Assessment of carotid atherosclerosis, intraplaque neovascularization, and plaque ulceration using quantitative contrast-enhanced ultrasound in asymptomatic patients with diabetes mellitus.

Autor: van den Oord SC; Department of Cardiology, Thoraxcenter, Erasmus Medical Center, Thoraxcenter Room Ba304, 's-Gravendijkwal 230, 3015 CE Rotterdam, The Netherlands Department of Biomedical Engineering, Thoraxcenter, Erasmus Medical Center, Rotterdam, The Netherlands., Akkus Z; Department of Biomedical Engineering, Thoraxcenter, Erasmus Medical Center, Rotterdam, The Netherlands., Renaud G; Department of Biomedical Engineering, Thoraxcenter, Erasmus Medical Center, Rotterdam, The Netherlands., Bosch JG; Department of Biomedical Engineering, Thoraxcenter, Erasmus Medical Center, Rotterdam, The Netherlands., van der Steen AF; Department of Biomedical Engineering, Thoraxcenter, Erasmus Medical Center, Rotterdam, The Netherlands., Sijbrands EJ; Division of Pharmacology, Vascular and Metabolic Diseases, Department of Internal Medicine, Erasmus Medical Center, Rotterdam, The Netherlands., Schinkel AF; Department of Cardiology, Thoraxcenter, Erasmus Medical Center, Thoraxcenter Room Ba304, 's-Gravendijkwal 230, 3015 CE Rotterdam, The Netherlands a.schinkel@erasmusmc.nl.
Jazyk: angličtina
Zdroj: European heart journal. Cardiovascular Imaging [Eur Heart J Cardiovasc Imaging] 2014 Nov; Vol. 15 (11), pp. 1213-8. Date of Electronic Publication: 2014 Jun 27.
DOI: 10.1093/ehjci/jeu127
Abstrakt: Aims: Patients with diabetes mellitus (DM) are at severely increased risk of developing atherosclerosis. Intraplaque neovascularization (IPN) and plaque ulceration are markers of the vulnerable plaque, which is at an increased risk of rupture and may lead to cardiovascular events. The aim of this study was to assess the prevalence of subclinical carotid atherosclerosis, intraplaque neovascularization (IPN), and plaque ulceration in asymptomatic patients with DM.

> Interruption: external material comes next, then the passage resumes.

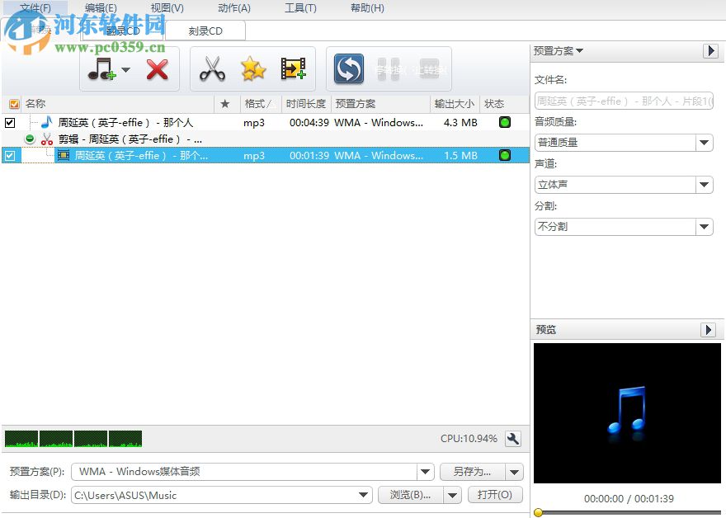Open the add audio file tool
The height and width of the screenshot is (518, 726).
pyautogui.click(x=103, y=68)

Methods and Results: A total of 51 asymptomatic patients with DM underwent standard carotid ultrasound in conjunction with contrast-enhanced ultrasound (CEUS) to assess the prevalence of subclinical atherosclerosis, IPN, and plaque ulceration. Subclinical atherosclerosis was defined as the presence of atherosclerotic plaque, according to the Mannheim consensus. Semi-automated quantification software was used to assess IPN in suitable plaques. Plaque ulceration was defined as a disruption of the plaque-lumen border of ≥ 1 × 1 mm. A total of 408 carotid segments in 102 carotid arteries were investigated. Forty-six (90%) patients had subclinical atherosclerotic plaques, with a median plaque thickness of 2.4 mm (inter-quartile range 1.9-3.0). CEUS revealed IPN in 88% of the patients. In 10 carotid segments (8%), the plaque had an ulcerated surface. The presence of IPN could not be predicted by the presence of clinical characteristics including complications of DM (P > 0.05).
Conclusion: Patients with DM have a high prevalence (90%) of subclinical carotid atherosclerosis. Severe IPN and plaque ulceration, which are markers of the vulnerable plaque type, were detected in, respectively, 13 and 9% of these patients.